If you are planning on going deep into the canyon then I recommend starting early, like 8:00-8:30 AM. The shuttle line gets very long and it gets pretty crowded even further up into the canyon. Be sure to have plenty of water and your lunch. Wear layers suitable for the temperatures you will be hiking in. The water is cold, but there can be very warm breezes and much colder temps in the shadows.
We rented boots and hiking sticks in the village and I highly recommend doing so. We saw people in flip flops, street shoes, Mary Janes and bare feet. Really not advisable, be prepared, you will enjoy yourself more. The floor of the river is covered with round smooth rocks, average size a bowling ball. The rental boots have thick stiff soles & include a sock made out of wet suit material, which help keep your feet warm. The water can be cold.
The walking sticks that came with the rental boots were wood sticks. I had 2 walking sticks that I had brought from home, more like a ski pole. I loved them, so helpful. With the sharp point I was able to find the tiniest crack to support myself. You need at leakst a walking stick, even the strongest umongst us used them.
The hike into The Narrows isn’t steep, that’s not why it’s strenuous…..that comes from the fact that you will be hiking in the river the majority of the time, against the flow of the river, over the rocks and in water at times as high as thigh deep. It could be even deeper in the spring.
We had in our group a baby about 14 months old in a backpack, a handful of kids under 6 and 3 official senior citizens. I’m certain I would not have ventured as far up the canyon as I did if it weren’t for the very fit people I was with. There was always someone to hang on to when I needed a little additional support.
It’s hard to know exactly how far into the canyon we went, but we figure it was at least 3 miles up after getting into the water at the end of the River Walk. I made it a little past the end of Wall Street and a few others went up a little further to where it was so narrow that swimming was the only option.
The beauty in this canyon will leave you speechless. Looking straight up as the red canyon walls narrow to the crystal blue sky overhead is breathtaking. As the sun moves across the sky the colors & shadows change continuously. It hardly looked familiar on our return.

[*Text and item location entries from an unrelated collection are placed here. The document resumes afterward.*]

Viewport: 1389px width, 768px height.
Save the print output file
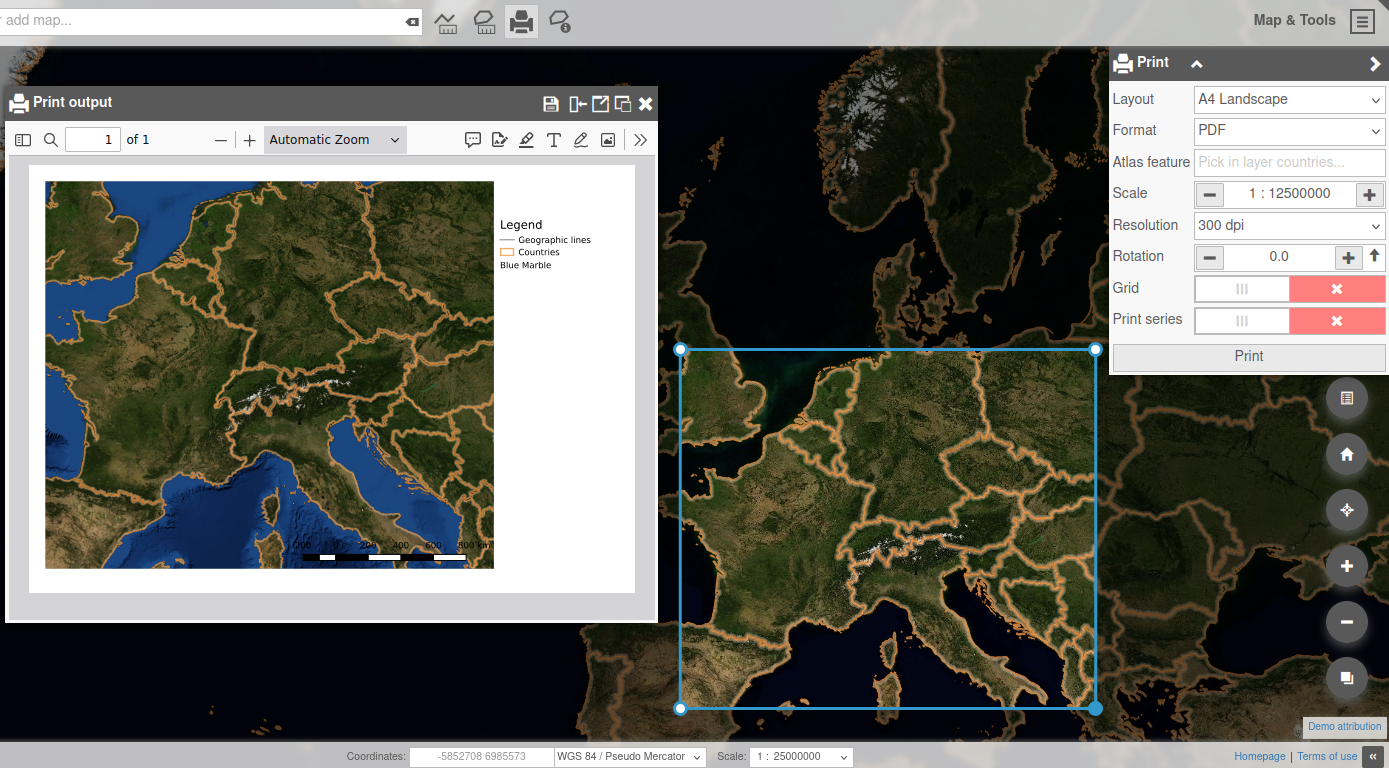click(x=550, y=104)
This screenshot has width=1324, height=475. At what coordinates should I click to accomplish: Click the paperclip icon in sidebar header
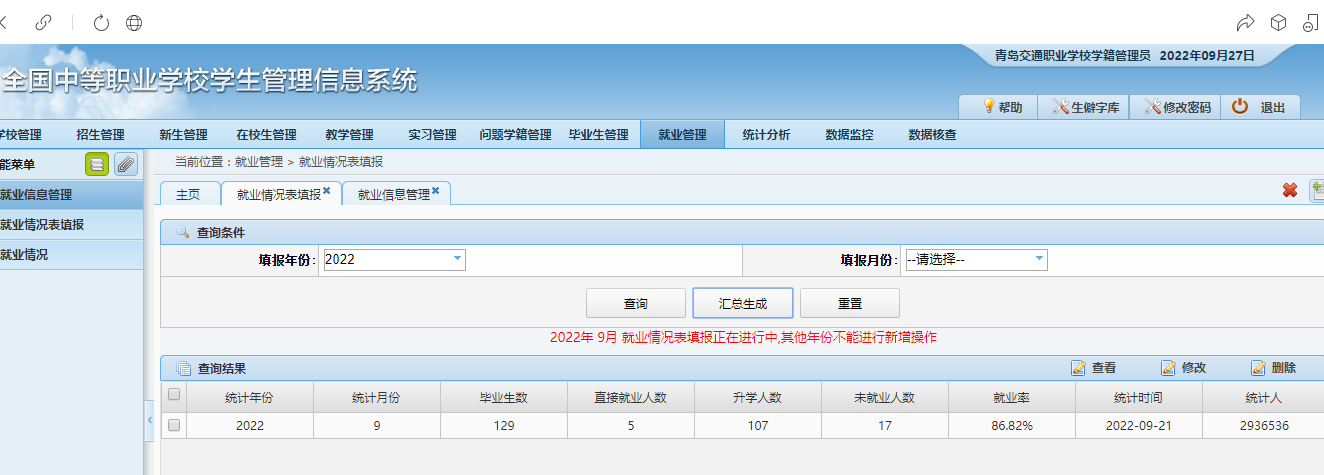125,164
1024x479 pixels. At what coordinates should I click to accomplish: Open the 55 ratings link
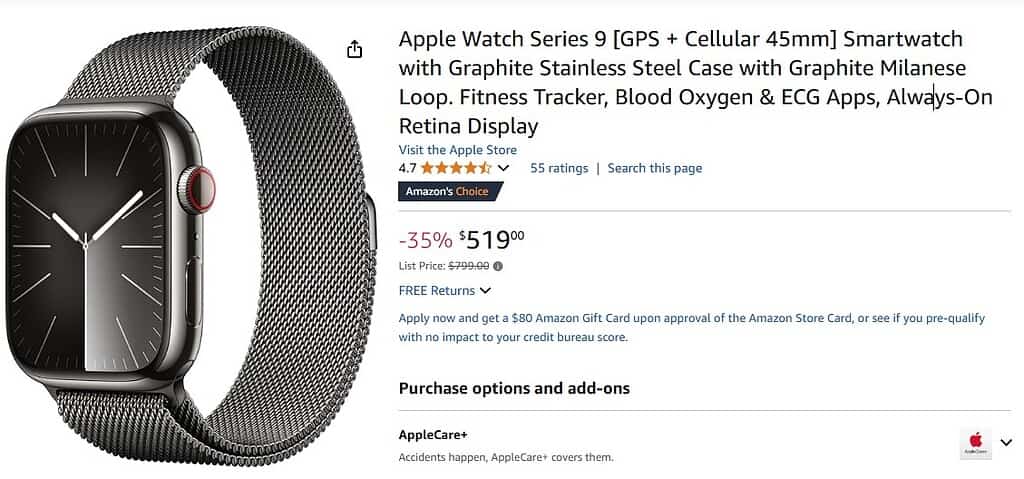pyautogui.click(x=559, y=168)
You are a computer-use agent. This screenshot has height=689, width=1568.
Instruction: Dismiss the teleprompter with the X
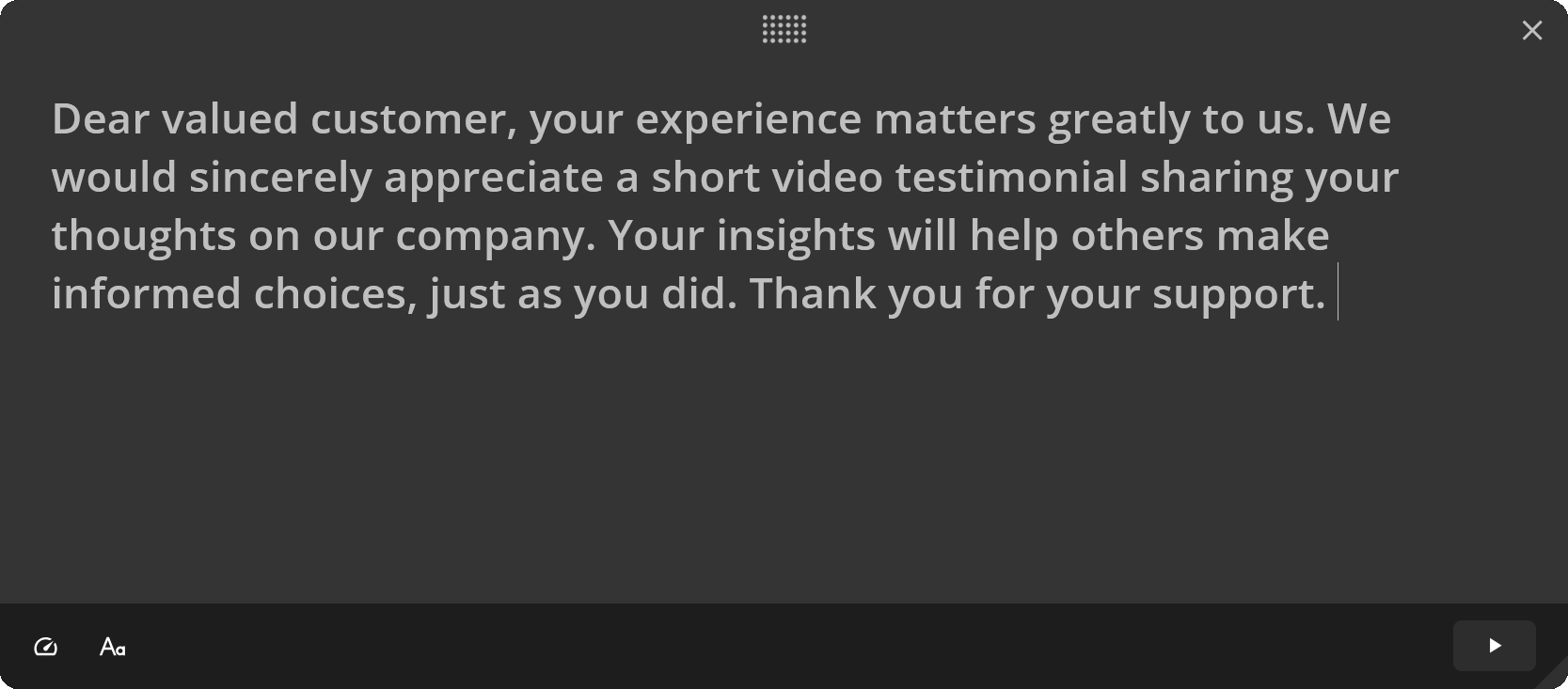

Be careful not to push yourself to far. I felt pretty good at the end of Wall Street, but it takes just as much energy to go back down the canyon as it did going up. The water still makes you work just as hard. Three miles up the river is gonna be three miles back down, with the river current as strong, only it can feel stronger because you’re gonna be tired.
The last mile down to the River Walk was difficult and I won’t lie, I was so incredibly exhausted. I was so happy to see the River Walk and the stairs up to the pavement. Still meant we had another mile to go back to the comfort of the shuttle bus. Over 8 miles in total.
In the end a few of us fell in, and got wet. The day was warm, but even so wet clothes can be miserable and lower your body temperature to a dangerous low if not preparred. Some in our group had to go back early because they had nothing dry. In retrospect having a dry shirt in a ziplock bag might be wise. The day after we hiked was a much cooler, cloudy day. We heard sirens in the canyon, lots of them. Some who had been in The Narrows, fell in and ended up with hyperthermia.
When we got back to camp I was pretty proud of myself. Most of those who had to return early because of little kids, still young and strong, work out and they were exhausted. So I felt pretty good dragging myself back into camp.
I think I would do it again if I had the chance. I’m a little better prepared having done it once already. This is by far the most amazing hike I have ever been on. I’ve seen a lot of beautiful hikes having grown up in Mammoth Lakes, but this was by far my most favorite. I give it a 10!